Op, all of us with more than 1(not saying 1 child isn't difficult but for this conversation) really bloody struggle. Whether we show it on social media or to friends/family is a different story. My kids are 6 & 8, and the arguments drive me up the wall some days. When my youngest was 5 she screamed at her brother.... He was breathing too loudly. She actually asked me to make him stop, breathing.

A solid routine can help, so like in the evening when the youngest is in bed/with your partner (not sure on dynamics) you sit with dc1 and read, play a board game, play their favourite toys etc. always apologise when you shout unnecessarily and explain that you shouldn't have, and what you'll do next time to not do that. It's what we expect/want from children so I personally think it's fair for us to do in return.

Is your partner helping enough? Can he also make time for 1to1 with eldest to give you time with the youngest too. You have to stomp out any sibling favouritism (like giving in to the youngest for a simple life or whatever, not sure if it happens but just saying) and also remind both kids that they're both equally important and you care about their needs and wants equally. I'm a single mum now(always was essentially anyway) and there's some days I just sit in a dark room and cry.

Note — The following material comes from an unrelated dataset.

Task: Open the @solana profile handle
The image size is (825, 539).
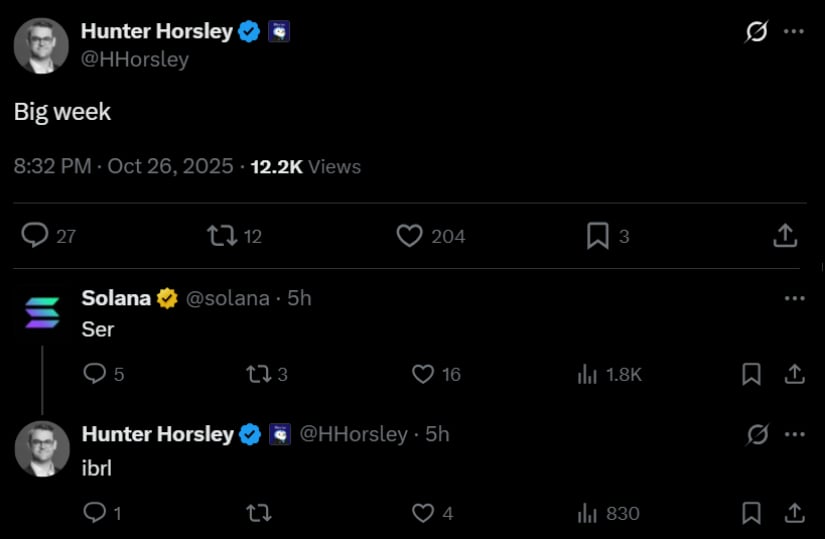Action: 228,298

But, thankfully they're few and far between now. Grounding by touching a cold surface is good, taking 5 deep breaths before you continue the conversation is also good(helps you to not shout, been there myself not judging!).

If your eldest is well behaved and youngest isn't, start praising your eldest more in front of the youngest and just ignore them when they're being bad for attention. Any hitting, move them away and carry on with eldest. Eventually the youngest will realise you're serious about that (but this does depend on age obviously) and that the only way to get attention is by being well behaved (I do not mean literally deprive your child before anyone comes for me haha). Even a reward chart with a guaranteed treat (could be anything big or small) could help. Nursery would be good to prepare for reception if you're not planning on home schooling. It isn't punishment, eldest will probably be relieved to get away from youngest for a couple of hours and then have a happy calm mummy to come home to!

RabbitsEatPancakes · 21/11/2025 06:52

I understand what you're saying. Most parents of multiples enjoy time one on one- of course it's easier having one at a time for short bursts than 2 small children. And I often feel the same about my eldest- he's 5 too and did definitely miss out on some things.

But I also see how much he's gained by having siblings. How much they miss each other when not there. How much fun they have together, always having a playmate. I'm an only child myself and could never have done that to a child. As an only child, I've never met another only child who hasn't admitted longing for siblings.

It's hard now but won't be forever. Having one is easier and yes they get more adult time and money spent on them but I'm not sure that always equals a happier person.

dairydebris · 21/11/2025 06:56

Read 'Siblings Without Rivalry'.

Basically you want it to be those 2 vs you. They should be the close team and you the parent. Then you'll get some time to just watch them.

Even if you do nothing, it will definitely get better soon. Youre in the worst bit now.

cannynotsay · 21/11/2025 07:05

HereintheloveofChristIstand · 20/11/2025 22:11

Agree with this. Especially if it's the younger one who is the worst behaved.

Especially so, my mum can’t get her head around our broken relationship.